Hay un parentesco entre esta idea de Freud y las de Thomas Hobbes (1588-1679), el pensador inglés al que se tiene por iniciador de la moderna filosofía política. Hobbes consideraba que, librado a sus impulsos, el hombre es naturalmente lobo del hombre y que para que pueda sobrevivir como especie es preciso que sus acciones sean sometidas a leyes y límites arbitrados por un juez todopoderoso: el Estado, a quien llamaba Leviatán, como al legendario monstruo marino. La cultura de Freud y el Leviatán de Hobbes tienen la paradójica función de limitar, frustrar y reprimir para que la humanidad sobreviva a sí misma y, sobre todo, oriente sus energías en direcciones creativas y fecundantes. Claro está que en los hechos lo reprimido sigue latiendo y, más allá de los progresos de orden técnico, científico, económico o social, genera malestar. Estas ideas están en las antípodas de las de Rousseau o algunos padres de las religiones que ven en los humanos una bondad natural e infinita corrompida por la sociedad. Freud diría que esas ideas son hijas de un poderoso superyo (mandatos fuertemente sociales incorporados al inconsciente) que vigila y culpa ante el menor pensamiento “incorrecto”.

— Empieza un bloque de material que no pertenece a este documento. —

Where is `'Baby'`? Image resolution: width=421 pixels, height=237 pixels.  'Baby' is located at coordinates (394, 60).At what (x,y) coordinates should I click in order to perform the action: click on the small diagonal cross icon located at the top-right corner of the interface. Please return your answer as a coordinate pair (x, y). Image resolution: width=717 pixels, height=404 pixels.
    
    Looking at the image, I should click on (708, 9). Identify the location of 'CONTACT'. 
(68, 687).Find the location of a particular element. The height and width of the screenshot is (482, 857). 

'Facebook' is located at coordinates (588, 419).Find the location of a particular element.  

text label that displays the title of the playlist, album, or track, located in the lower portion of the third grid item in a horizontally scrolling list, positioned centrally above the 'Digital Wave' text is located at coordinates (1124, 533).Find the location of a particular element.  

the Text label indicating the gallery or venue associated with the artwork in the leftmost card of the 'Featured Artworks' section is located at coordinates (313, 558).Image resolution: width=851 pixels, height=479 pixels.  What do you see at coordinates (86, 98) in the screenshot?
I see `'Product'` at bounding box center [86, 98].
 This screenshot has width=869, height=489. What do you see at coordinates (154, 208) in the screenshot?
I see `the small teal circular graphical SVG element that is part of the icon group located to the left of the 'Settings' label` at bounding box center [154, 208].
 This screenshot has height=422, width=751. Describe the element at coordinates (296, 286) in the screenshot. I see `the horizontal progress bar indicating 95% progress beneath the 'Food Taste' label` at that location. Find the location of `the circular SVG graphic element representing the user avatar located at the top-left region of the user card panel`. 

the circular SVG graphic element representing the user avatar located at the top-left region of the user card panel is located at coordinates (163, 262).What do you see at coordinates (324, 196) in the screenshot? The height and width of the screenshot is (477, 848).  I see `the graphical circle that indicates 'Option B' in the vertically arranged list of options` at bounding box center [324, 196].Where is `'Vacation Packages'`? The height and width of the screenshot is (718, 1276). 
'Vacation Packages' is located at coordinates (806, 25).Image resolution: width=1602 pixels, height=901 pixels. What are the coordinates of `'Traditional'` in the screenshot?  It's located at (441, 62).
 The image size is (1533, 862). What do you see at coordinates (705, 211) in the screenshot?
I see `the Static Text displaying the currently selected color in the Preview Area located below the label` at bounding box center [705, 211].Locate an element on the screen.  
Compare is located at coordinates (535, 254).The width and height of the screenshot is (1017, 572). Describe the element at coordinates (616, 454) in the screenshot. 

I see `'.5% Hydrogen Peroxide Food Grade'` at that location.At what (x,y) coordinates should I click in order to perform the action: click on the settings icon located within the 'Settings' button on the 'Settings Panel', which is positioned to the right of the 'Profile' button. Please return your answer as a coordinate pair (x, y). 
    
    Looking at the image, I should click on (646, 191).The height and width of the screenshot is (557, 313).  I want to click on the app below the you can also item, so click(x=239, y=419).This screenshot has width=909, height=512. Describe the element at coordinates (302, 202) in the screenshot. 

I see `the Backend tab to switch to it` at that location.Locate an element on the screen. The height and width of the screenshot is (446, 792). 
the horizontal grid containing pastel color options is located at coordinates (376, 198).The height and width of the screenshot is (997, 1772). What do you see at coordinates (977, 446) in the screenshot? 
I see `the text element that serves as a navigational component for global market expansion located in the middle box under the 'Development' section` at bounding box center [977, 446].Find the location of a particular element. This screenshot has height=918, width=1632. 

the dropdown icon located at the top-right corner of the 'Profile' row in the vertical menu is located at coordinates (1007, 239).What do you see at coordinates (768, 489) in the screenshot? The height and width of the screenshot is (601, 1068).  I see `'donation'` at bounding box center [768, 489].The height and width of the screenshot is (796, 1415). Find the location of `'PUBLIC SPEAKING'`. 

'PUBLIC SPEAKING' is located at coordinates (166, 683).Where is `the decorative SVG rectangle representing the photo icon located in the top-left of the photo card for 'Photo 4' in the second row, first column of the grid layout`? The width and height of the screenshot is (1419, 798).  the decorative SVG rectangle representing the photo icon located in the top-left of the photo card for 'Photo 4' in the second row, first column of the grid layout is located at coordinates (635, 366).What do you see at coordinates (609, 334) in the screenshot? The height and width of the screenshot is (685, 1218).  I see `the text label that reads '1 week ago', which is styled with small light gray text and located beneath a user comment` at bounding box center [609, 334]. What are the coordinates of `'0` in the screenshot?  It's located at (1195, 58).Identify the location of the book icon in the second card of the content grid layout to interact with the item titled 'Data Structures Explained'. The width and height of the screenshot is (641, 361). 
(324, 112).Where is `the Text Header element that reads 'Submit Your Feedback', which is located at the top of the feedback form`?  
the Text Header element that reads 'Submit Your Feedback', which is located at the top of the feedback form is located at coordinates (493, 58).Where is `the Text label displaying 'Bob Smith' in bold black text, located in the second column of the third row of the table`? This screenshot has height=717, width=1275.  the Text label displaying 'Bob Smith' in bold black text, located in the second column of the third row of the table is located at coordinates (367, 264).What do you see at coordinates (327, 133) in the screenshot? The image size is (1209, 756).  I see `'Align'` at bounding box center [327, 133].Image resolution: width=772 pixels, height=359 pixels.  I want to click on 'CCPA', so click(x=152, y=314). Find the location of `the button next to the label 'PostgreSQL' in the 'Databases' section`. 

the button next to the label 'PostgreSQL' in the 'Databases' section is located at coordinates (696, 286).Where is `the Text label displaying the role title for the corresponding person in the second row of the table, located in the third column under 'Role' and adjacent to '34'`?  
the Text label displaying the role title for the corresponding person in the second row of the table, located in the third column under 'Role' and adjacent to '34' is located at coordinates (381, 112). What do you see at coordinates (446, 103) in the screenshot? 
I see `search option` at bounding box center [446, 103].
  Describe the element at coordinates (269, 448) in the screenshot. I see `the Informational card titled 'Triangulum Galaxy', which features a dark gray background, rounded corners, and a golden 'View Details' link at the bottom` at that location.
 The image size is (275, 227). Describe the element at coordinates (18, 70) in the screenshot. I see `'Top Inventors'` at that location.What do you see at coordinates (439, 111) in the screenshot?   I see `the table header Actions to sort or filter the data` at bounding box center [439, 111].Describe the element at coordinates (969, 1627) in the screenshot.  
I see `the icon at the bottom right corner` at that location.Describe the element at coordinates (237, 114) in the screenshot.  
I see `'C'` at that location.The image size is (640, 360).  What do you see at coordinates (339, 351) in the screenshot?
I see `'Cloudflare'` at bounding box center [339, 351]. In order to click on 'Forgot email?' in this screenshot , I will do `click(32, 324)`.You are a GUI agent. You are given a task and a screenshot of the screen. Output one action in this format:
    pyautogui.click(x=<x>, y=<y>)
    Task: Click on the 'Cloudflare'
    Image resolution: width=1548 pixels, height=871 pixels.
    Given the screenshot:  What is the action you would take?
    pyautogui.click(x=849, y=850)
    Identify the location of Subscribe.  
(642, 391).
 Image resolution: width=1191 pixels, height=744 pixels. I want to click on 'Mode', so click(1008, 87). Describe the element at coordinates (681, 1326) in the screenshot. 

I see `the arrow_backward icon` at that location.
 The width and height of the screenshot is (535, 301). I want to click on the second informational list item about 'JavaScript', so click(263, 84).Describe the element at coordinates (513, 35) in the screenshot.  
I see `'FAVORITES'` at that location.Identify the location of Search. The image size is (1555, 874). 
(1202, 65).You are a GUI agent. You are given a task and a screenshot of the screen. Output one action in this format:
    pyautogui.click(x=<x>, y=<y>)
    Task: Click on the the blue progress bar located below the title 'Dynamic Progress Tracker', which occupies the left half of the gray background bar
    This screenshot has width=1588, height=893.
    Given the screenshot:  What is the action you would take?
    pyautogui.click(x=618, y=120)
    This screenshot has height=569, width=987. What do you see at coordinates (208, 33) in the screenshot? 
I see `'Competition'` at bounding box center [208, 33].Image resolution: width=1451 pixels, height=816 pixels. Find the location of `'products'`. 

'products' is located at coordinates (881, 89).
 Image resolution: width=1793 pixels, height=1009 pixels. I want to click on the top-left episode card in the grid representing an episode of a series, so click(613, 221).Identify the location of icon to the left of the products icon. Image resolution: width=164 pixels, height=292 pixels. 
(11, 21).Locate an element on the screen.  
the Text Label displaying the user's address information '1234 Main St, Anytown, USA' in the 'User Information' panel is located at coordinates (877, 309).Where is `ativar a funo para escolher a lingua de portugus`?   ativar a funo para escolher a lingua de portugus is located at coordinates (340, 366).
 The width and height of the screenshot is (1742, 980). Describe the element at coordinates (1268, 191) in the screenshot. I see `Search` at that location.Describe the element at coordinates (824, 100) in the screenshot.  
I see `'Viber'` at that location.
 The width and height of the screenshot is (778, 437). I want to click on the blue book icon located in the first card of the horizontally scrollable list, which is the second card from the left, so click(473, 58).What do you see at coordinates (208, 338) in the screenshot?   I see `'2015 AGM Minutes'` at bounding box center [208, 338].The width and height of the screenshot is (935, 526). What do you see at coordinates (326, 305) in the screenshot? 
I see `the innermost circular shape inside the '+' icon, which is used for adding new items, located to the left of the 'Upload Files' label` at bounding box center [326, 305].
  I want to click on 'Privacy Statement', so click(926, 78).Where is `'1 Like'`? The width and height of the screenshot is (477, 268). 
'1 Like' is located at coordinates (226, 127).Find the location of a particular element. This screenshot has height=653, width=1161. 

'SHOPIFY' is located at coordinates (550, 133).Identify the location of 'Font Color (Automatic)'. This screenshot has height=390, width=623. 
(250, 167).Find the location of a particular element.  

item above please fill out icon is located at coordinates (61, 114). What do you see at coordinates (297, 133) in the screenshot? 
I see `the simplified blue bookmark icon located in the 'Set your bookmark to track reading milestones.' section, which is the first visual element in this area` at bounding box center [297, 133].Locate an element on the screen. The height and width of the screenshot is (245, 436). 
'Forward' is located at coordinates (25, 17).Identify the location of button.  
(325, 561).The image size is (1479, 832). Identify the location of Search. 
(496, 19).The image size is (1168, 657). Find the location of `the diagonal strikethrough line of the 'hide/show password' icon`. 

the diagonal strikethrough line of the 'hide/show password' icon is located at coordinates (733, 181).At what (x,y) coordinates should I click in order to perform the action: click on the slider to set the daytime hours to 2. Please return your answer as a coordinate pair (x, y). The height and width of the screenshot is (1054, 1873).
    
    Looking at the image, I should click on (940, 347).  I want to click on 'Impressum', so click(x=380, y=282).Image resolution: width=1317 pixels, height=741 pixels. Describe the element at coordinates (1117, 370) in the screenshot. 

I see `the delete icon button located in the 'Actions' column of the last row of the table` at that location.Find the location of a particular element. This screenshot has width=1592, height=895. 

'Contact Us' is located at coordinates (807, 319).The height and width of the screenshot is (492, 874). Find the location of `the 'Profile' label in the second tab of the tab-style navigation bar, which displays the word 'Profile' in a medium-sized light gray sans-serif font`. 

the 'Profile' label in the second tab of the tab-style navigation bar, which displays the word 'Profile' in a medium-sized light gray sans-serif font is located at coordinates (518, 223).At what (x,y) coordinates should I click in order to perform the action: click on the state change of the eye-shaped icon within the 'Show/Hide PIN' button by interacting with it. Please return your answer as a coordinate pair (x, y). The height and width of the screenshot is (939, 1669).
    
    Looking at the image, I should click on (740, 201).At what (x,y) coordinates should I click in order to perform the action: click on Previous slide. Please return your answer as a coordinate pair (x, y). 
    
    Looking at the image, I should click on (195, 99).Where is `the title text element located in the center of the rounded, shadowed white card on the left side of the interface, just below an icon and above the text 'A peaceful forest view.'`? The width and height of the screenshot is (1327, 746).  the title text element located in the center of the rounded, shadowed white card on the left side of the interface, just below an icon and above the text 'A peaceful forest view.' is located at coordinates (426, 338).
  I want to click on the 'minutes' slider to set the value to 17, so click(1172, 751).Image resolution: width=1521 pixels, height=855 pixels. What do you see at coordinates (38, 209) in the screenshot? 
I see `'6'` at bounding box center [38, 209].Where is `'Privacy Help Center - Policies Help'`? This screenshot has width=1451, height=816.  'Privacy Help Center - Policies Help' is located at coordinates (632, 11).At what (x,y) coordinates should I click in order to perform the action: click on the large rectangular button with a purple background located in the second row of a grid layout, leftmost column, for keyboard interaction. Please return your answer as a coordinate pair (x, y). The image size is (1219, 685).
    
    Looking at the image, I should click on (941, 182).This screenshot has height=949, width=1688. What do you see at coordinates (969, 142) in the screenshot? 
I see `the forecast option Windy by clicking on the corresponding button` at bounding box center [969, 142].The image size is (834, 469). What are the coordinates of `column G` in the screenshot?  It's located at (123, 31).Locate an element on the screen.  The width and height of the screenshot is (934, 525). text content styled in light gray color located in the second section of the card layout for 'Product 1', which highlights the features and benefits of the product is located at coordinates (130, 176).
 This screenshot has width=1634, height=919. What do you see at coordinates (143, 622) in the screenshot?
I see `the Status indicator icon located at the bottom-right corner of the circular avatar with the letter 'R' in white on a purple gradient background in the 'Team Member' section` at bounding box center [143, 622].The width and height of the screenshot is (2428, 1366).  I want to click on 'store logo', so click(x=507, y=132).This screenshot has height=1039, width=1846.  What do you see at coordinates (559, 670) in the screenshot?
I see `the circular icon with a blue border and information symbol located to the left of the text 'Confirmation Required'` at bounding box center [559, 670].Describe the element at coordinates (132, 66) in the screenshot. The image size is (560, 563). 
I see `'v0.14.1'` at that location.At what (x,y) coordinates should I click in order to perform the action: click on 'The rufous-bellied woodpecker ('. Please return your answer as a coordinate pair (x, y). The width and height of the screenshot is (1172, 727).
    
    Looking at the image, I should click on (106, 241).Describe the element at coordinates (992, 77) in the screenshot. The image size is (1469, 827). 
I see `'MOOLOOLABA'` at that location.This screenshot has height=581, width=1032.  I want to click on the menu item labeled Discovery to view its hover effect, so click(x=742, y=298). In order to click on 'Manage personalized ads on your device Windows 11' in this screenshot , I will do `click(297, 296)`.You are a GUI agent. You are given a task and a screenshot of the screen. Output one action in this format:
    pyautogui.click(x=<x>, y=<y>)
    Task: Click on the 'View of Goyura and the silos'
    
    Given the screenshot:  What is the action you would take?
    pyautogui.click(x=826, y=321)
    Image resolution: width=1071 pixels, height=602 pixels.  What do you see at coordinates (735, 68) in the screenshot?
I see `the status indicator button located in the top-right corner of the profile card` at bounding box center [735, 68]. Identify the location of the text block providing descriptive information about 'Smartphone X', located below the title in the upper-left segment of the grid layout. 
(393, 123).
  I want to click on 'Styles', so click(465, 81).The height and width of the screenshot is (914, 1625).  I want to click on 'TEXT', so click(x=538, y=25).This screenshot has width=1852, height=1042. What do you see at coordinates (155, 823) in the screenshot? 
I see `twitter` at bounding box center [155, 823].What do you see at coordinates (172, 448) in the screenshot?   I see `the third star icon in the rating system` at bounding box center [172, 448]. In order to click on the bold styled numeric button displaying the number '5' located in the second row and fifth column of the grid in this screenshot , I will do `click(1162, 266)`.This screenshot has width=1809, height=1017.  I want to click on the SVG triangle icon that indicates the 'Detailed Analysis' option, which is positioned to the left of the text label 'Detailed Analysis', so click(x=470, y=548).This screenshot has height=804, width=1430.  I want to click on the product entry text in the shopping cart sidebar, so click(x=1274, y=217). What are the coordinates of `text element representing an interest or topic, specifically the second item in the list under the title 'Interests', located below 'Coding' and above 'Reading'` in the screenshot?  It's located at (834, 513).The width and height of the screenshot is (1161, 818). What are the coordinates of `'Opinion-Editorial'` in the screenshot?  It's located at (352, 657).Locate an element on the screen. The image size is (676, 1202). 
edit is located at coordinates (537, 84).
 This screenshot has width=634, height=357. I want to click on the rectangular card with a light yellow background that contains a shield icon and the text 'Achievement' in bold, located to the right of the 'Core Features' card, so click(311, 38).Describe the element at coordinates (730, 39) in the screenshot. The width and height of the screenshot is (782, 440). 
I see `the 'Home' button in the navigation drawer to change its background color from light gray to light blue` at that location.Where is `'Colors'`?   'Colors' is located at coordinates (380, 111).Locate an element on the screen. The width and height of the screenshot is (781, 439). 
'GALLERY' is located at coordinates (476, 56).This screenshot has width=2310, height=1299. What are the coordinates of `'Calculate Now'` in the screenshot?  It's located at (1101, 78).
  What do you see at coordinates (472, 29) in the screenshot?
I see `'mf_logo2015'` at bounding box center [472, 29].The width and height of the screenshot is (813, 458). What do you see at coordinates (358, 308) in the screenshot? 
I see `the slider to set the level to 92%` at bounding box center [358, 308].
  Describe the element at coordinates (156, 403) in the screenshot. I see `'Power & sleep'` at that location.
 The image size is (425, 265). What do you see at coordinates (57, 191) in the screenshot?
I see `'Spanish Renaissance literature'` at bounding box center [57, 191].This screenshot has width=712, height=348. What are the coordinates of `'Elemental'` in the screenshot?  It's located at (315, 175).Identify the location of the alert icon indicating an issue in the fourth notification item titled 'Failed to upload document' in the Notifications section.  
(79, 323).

A partir del desarrollo cultural las sociedades se consolidan y progresan (la discusión sobre qué es progreso merece más espacio y otro lugar). Básicamente se organizan, sobreviven y, agrupando a sus componentes, van decidiendo y ejecutando sus destinos. Aunque suene redundante, entran en una era cultural y, desde ese paradigma, evolucionan. La Argentina de estos tiempos parece deslizarse a gran velocidad por una pendiente que la lleva a un período pre cultural. Los linchamientos están a la orden del día, y no solo los físicos que producen muerte, sino también los verbales y mediáticos. El comportamiento pre cultural, es visiblemente destructivo y depredador entre los componentes rasos de la sociedad en todas sus capas. Femicidios, violaciones, asesinatos, robos violentos, abusos, ocupaciones de propiedades, transgresiones de toda ley y norma, incluidas las más elementales, salvajes matanzas de animales aprovechando el vuelco del camión que los transporta, comportamientos psicóticos y psicopáticos en las relaciones públicas y privadas, etcétera. Con más hipocresía y careteo esto también ocurre en las instancias gobernantes y dirigentes. Los instrumentos reguladores dejaron de funcionar (no hay justicia, la política es perversa, la economía voraz y depredadora) y la inquietante pregunta con que Freud describía un momento similar de la historia está vigente: “¿Pero quién puede prever el desenlace?”.